• Directions
Select every row below that contains the string "size", and copy each of those rows.

• Data provided

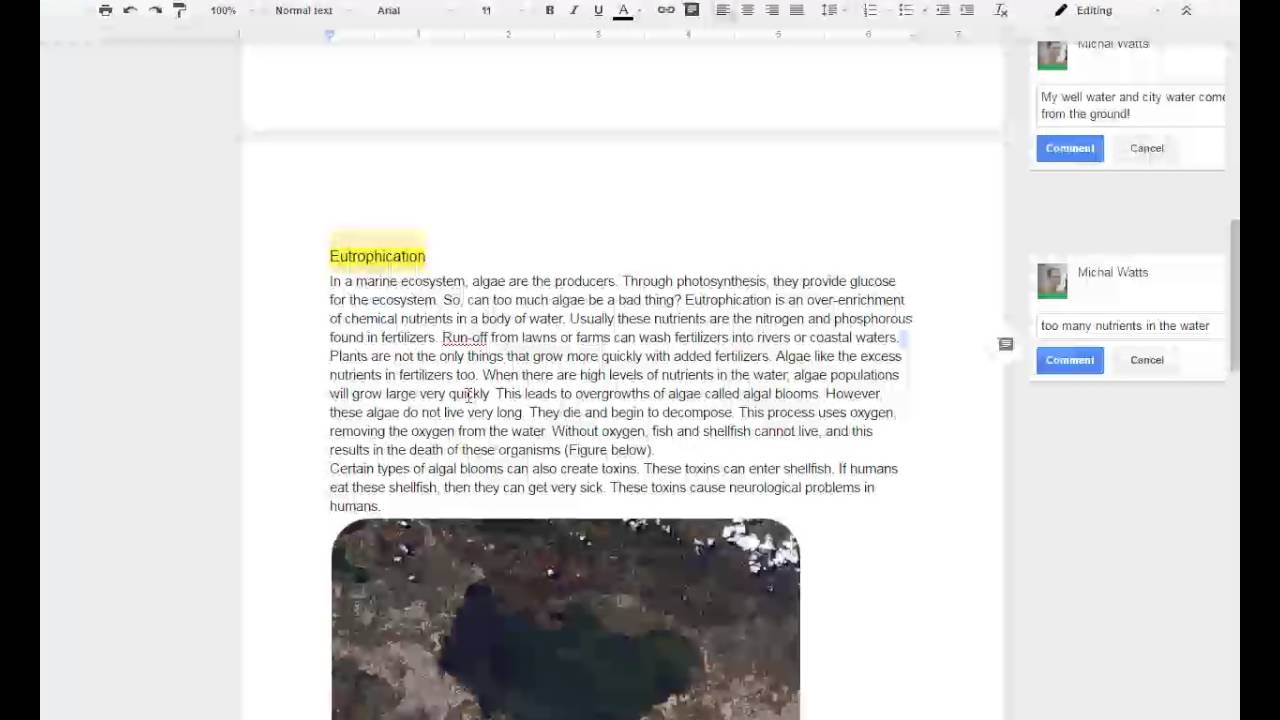Clear formatting with the Tx icon
The image size is (1280, 720).
coord(1001,10)
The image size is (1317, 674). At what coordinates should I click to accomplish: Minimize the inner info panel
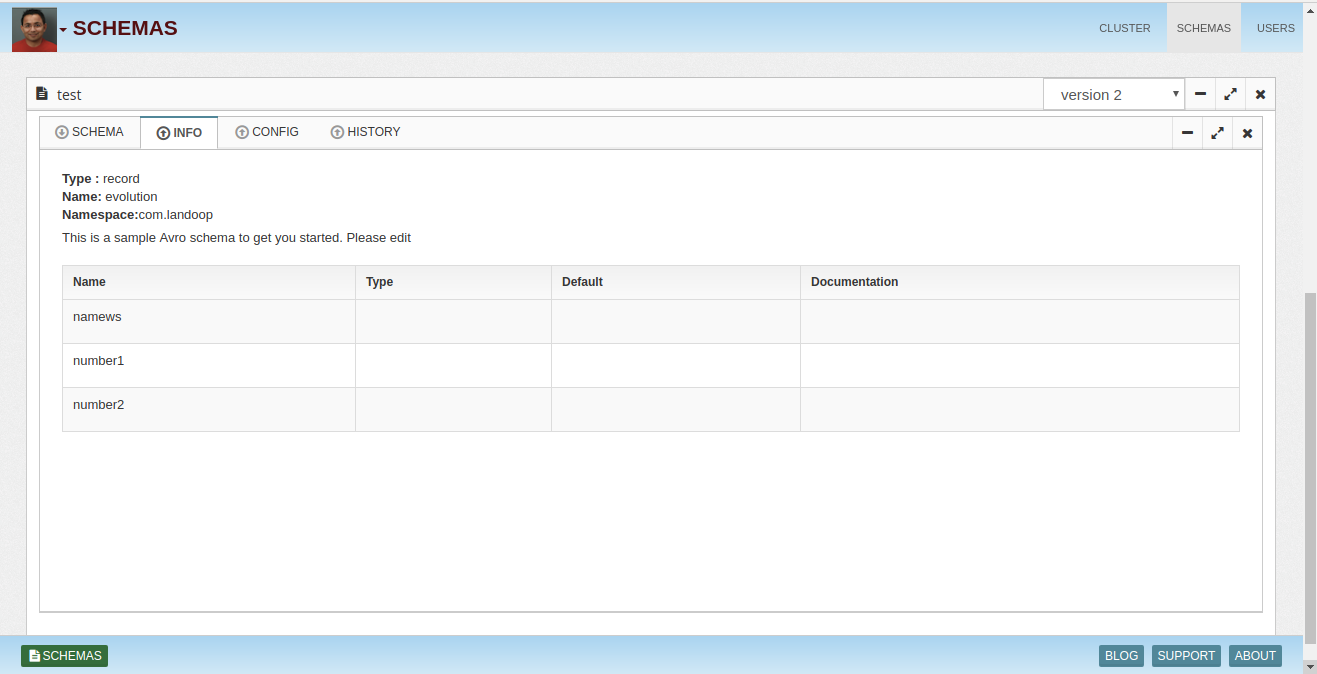pos(1187,133)
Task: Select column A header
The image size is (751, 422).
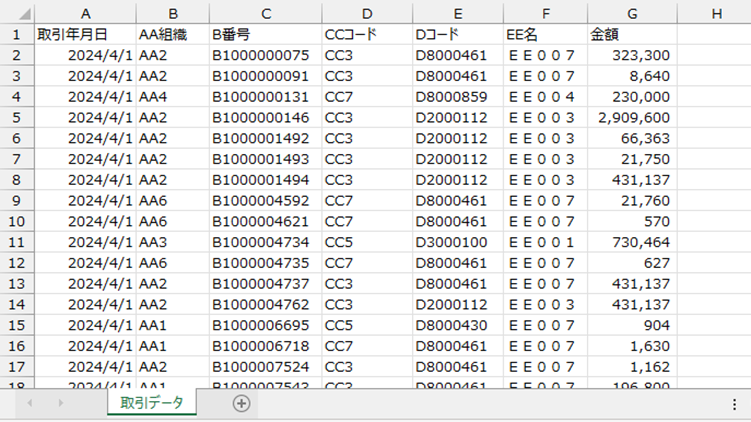Action: 85,13
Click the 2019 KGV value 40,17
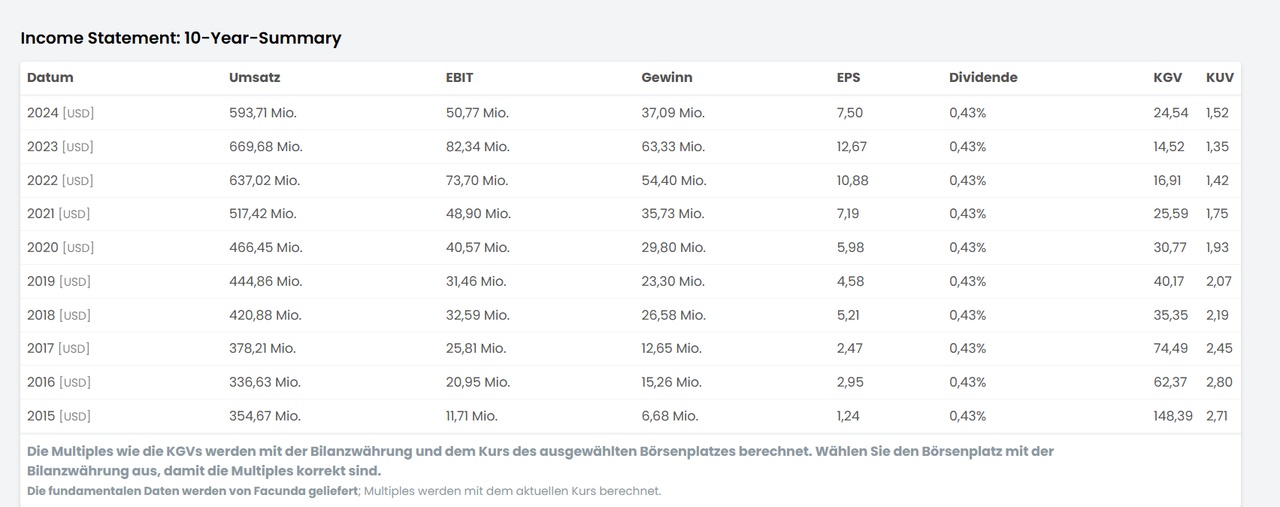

• Exercise solution
The image size is (1280, 720).
The image size is (1317, 674). At what coordinates should I click to accomplish: Minimize the inner info panel
The image size is (751, 422).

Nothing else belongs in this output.